Four years later Europe would be at war and everything could fall into place, just as Julian had predicted. The upper classes knew what they had to do. The men had been steeped in classical literature throughout their years at school, and university. They had been brought up believing that war was a way by which a man could ‘prove’ himself. War offered the chance of achieving glory, alive or dead. The women could prove themselves like the women of Sparta by giving up their sons ‘with anguish unrevealed/By eyes o’erbright and lips to laughter lent’, in the words of Arthur Jenkins. Ettie could write to her daughter Monica when Julian left for France of ‘the anguish of this, and yet the uplift’.
Julian had joined the army after Oxford, partly to escape his mother’s wrath and certainly to get away from England. He had no illusions about war, but seems genuinely to have loved it.
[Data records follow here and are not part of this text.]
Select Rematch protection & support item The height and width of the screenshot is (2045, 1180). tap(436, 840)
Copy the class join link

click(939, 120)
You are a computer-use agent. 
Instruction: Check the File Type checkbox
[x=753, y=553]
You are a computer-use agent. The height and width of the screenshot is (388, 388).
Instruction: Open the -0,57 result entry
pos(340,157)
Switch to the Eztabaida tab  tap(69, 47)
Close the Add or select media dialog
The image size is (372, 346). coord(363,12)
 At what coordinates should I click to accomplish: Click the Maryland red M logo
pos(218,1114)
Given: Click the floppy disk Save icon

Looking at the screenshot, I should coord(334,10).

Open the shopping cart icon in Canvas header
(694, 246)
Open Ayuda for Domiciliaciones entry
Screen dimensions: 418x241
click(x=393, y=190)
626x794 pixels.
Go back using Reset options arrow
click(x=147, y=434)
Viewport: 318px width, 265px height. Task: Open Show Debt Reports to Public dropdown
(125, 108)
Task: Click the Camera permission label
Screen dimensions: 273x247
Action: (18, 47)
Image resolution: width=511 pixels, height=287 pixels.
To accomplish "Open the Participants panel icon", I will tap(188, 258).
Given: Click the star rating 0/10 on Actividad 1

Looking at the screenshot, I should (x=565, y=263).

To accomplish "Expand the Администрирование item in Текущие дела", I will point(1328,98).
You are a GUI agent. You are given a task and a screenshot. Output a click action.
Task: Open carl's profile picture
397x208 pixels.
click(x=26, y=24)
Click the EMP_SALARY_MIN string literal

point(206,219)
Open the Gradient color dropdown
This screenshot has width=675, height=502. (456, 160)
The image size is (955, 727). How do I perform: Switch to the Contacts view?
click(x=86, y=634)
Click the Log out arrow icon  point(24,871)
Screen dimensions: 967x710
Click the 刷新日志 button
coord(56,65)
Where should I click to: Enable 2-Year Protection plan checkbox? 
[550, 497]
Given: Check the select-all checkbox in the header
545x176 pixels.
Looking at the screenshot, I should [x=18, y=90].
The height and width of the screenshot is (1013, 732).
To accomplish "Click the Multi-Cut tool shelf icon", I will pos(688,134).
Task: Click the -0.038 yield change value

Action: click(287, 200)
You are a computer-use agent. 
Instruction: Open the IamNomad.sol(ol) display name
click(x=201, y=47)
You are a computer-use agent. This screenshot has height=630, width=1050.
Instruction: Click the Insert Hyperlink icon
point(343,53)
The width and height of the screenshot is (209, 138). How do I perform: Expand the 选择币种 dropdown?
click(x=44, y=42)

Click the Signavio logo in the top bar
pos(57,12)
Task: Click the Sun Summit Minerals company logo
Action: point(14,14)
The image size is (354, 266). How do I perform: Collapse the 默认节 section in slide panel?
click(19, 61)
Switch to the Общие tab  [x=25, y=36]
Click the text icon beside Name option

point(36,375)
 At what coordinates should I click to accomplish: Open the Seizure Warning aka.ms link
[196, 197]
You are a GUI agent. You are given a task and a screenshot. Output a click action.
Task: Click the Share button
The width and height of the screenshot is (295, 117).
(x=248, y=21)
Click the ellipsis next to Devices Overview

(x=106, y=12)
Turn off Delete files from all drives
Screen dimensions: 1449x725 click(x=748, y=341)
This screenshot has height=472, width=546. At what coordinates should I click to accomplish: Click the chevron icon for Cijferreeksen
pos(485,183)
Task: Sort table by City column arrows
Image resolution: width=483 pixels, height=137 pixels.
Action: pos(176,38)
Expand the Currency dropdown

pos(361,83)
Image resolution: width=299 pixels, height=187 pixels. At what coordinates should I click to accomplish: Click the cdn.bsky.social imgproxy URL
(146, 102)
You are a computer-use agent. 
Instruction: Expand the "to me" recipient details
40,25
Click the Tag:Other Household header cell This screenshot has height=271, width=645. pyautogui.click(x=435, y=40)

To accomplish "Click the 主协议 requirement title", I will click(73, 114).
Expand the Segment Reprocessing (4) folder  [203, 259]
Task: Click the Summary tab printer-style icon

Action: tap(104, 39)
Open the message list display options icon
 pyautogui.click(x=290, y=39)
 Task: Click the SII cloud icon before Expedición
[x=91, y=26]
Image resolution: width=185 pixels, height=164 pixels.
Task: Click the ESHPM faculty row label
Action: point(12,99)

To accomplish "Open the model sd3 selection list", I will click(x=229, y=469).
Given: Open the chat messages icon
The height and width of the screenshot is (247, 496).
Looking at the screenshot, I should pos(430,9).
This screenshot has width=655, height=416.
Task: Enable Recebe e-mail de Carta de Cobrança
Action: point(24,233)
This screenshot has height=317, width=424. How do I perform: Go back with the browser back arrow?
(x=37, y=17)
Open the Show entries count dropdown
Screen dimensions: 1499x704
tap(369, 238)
After India and South Africa, France was the real thing. ‘I’ve never been so fit or nearly so happy in my life before. I adore the fighting … I adore war’, he wrote to his mother.
Julian died from a head wound on 27th May 1915, with his parents and Monica at his side. His brother Billy had arrived in France a week before. ‘I’m glad there was no gap’, said Julian. Billy would be killed on 30th July. The Souls had met less and less after 1900, but they would come together, not so much to grieve but to delight in their losses. In 1918 Ettie wrote to Mary Wemyss (Charteris) who had lost two sons, ‘As these agonising days go on, one can feel almost glad that Ego and Ivo and Julian and Billy are safe in the dream of peace.’
In 1926 Ettie offered up her third and last son, not for her country this time, but to a motor accident. ‘We did have fun didn’t we?’ no wonder that plaintive question mark hangs there.
Questions
Is it fair, or even possible, to judge them from our own viewpoint, informed by twentieth century psychoanalytical theories and notions of child rearing? Could Ettie have been a better mother?
If there was a collective death-wish driving Europe towards war, can it be explained? Is it conceivable that it could happen again?
Why is it so hard to accept Julian’s enthusiasm for war? Do we think less of him?
A Footnote
Julian Grenfell was born on 30th March 1888 at 4 St James’s Square, near Picadilly. The house belonged to his great aunt, Katie Cowper, who shared in Ettie’s upbringing after the death of her parents.
From 1912 to 1942 the house was owned and occupied by the second Viscount Astor. Nancy Astor was the first woman to sit as a Member of Parliament in 1919. In 1942 it was requisitioned by the government and was used as the London headquarters of the Free French Forces. In September 1947 it became the home of the Arts Council of Great Britain. Subsequently, the building was used as a Court House for several years, first as a division of the High Court, then as a Criminal Court, then as the Employment Appeals Tribunal. Finally in 1996, the house was purchased and became the property and new home of the Naval & Military Club otherwise known as the ‘In and Out’.